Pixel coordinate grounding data
= = =

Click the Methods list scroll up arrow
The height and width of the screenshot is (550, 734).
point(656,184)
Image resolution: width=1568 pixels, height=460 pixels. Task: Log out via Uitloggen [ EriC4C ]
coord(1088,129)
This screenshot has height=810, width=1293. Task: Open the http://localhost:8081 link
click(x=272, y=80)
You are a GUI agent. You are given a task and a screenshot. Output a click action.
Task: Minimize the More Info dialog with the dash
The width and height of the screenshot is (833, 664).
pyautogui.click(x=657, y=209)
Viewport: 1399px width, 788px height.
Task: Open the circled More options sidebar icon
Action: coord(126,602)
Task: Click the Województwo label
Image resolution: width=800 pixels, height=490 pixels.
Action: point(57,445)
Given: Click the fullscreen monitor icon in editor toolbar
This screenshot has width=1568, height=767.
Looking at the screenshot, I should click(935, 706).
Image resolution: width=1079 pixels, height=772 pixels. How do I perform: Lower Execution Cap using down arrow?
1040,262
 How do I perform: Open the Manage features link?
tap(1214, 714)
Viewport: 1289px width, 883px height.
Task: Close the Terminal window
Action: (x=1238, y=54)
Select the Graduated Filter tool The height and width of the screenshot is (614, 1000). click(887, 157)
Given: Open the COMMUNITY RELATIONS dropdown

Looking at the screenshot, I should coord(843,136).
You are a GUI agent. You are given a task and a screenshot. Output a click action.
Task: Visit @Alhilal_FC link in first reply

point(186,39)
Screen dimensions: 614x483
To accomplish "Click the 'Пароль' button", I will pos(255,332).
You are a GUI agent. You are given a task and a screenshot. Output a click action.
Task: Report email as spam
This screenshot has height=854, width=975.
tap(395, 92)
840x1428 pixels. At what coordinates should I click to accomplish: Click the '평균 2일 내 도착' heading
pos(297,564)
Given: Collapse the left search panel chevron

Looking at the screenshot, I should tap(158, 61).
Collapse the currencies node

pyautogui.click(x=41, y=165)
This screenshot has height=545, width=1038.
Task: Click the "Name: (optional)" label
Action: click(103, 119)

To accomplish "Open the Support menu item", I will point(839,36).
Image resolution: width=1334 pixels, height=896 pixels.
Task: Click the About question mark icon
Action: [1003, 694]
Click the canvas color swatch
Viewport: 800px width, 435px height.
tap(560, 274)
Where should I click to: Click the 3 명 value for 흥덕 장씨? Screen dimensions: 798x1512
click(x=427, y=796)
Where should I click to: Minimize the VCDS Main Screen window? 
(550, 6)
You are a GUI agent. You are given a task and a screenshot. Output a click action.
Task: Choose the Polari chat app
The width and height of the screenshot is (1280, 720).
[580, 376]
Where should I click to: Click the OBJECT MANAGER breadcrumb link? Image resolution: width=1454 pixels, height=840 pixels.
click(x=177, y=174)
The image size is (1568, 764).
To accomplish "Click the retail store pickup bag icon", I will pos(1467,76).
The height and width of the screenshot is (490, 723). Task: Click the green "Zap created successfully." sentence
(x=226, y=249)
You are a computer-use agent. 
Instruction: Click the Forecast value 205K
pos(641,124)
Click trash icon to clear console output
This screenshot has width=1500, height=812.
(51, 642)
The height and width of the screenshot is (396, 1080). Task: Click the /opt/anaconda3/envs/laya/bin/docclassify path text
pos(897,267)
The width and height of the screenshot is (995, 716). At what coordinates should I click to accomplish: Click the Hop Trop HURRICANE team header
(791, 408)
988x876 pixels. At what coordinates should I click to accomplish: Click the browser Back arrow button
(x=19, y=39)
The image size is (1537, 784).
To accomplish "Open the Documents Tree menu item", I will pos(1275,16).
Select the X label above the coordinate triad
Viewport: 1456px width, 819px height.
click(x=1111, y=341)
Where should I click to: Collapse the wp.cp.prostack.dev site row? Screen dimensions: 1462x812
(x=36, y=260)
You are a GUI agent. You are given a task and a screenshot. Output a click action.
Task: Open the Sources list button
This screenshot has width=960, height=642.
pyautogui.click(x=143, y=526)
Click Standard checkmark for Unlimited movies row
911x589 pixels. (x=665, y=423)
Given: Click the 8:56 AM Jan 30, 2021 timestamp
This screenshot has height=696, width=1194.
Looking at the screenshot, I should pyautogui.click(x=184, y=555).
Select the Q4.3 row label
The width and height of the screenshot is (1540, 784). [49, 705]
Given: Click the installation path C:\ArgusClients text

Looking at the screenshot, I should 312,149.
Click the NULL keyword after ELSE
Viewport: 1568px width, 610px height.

= = =

#### [Exercise details]
Go through the data and retype all of it exactly.

#### [Written answer]
Click the Methods list scroll up arrow
The height and width of the screenshot is (550, 734).
point(656,184)
Image resolution: width=1568 pixels, height=460 pixels. Task: Log out via Uitloggen [ EriC4C ]
coord(1088,129)
This screenshot has height=810, width=1293. Task: Open the http://localhost:8081 link
click(x=272, y=80)
You are a GUI agent. You are given a task and a screenshot. Output a click action.
Task: Minimize the More Info dialog with the dash
The width and height of the screenshot is (833, 664).
pyautogui.click(x=657, y=209)
Viewport: 1399px width, 788px height.
Task: Open the circled More options sidebar icon
Action: coord(126,602)
Task: Click the Województwo label
Image resolution: width=800 pixels, height=490 pixels.
Action: point(57,445)
Given: Click the fullscreen monitor icon in editor toolbar
This screenshot has width=1568, height=767.
Looking at the screenshot, I should click(935, 706).
Image resolution: width=1079 pixels, height=772 pixels. How do I perform: Lower Execution Cap using down arrow?
1040,262
 How do I perform: Open the Manage features link?
tap(1214, 714)
Viewport: 1289px width, 883px height.
Task: Close the Terminal window
Action: (x=1238, y=54)
Select the Graduated Filter tool The height and width of the screenshot is (614, 1000). click(887, 157)
Given: Open the COMMUNITY RELATIONS dropdown

Looking at the screenshot, I should coord(843,136).
You are a GUI agent. You are given a task and a screenshot. Output a click action.
Task: Visit @Alhilal_FC link in first reply

point(186,39)
Screen dimensions: 614x483
To accomplish "Click the 'Пароль' button", I will pos(255,332).
You are a GUI agent. You are given a task and a screenshot. Output a click action.
Task: Report email as spam
This screenshot has height=854, width=975.
tap(395, 92)
840x1428 pixels. At what coordinates should I click to accomplish: Click the '평균 2일 내 도착' heading
pos(297,564)
Given: Collapse the left search panel chevron

Looking at the screenshot, I should tap(158, 61).
Collapse the currencies node

pyautogui.click(x=41, y=165)
This screenshot has height=545, width=1038.
Task: Click the "Name: (optional)" label
Action: click(103, 119)

To accomplish "Open the Support menu item", I will point(839,36).
Image resolution: width=1334 pixels, height=896 pixels.
Task: Click the About question mark icon
Action: [1003, 694]
Click the canvas color swatch
Viewport: 800px width, 435px height.
tap(560, 274)
Where should I click to: Click the 3 명 value for 흥덕 장씨? Screen dimensions: 798x1512
click(x=427, y=796)
Where should I click to: Minimize the VCDS Main Screen window? 
(550, 6)
You are a GUI agent. You are given a task and a screenshot. Output a click action.
Task: Choose the Polari chat app
The width and height of the screenshot is (1280, 720).
[580, 376]
Where should I click to: Click the OBJECT MANAGER breadcrumb link? Image resolution: width=1454 pixels, height=840 pixels.
click(x=177, y=174)
The image size is (1568, 764).
To accomplish "Click the retail store pickup bag icon", I will pos(1467,76).
The height and width of the screenshot is (490, 723). Task: Click the green "Zap created successfully." sentence
(x=226, y=249)
You are a computer-use agent. 
Instruction: Click the Forecast value 205K
pos(641,124)
Click trash icon to clear console output
This screenshot has width=1500, height=812.
(51, 642)
The height and width of the screenshot is (396, 1080). Task: Click the /opt/anaconda3/envs/laya/bin/docclassify path text
pos(897,267)
The width and height of the screenshot is (995, 716). At what coordinates should I click to accomplish: Click the Hop Trop HURRICANE team header
(791, 408)
988x876 pixels. At what coordinates should I click to accomplish: Click the browser Back arrow button
(x=19, y=39)
The image size is (1537, 784).
To accomplish "Open the Documents Tree menu item", I will pos(1275,16).
Select the X label above the coordinate triad
Viewport: 1456px width, 819px height.
click(x=1111, y=341)
Where should I click to: Collapse the wp.cp.prostack.dev site row? Screen dimensions: 1462x812
(x=36, y=260)
You are a GUI agent. You are given a task and a screenshot. Output a click action.
Task: Open the Sources list button
This screenshot has width=960, height=642.
pyautogui.click(x=143, y=526)
Click Standard checkmark for Unlimited movies row
911x589 pixels. (x=665, y=423)
Given: Click the 8:56 AM Jan 30, 2021 timestamp
This screenshot has height=696, width=1194.
Looking at the screenshot, I should pyautogui.click(x=184, y=555).
Select the Q4.3 row label
The width and height of the screenshot is (1540, 784). [49, 705]
Given: Click the installation path C:\ArgusClients text

Looking at the screenshot, I should 312,149.
Click the NULL keyword after ELSE
Viewport: 1568px width, 610px height.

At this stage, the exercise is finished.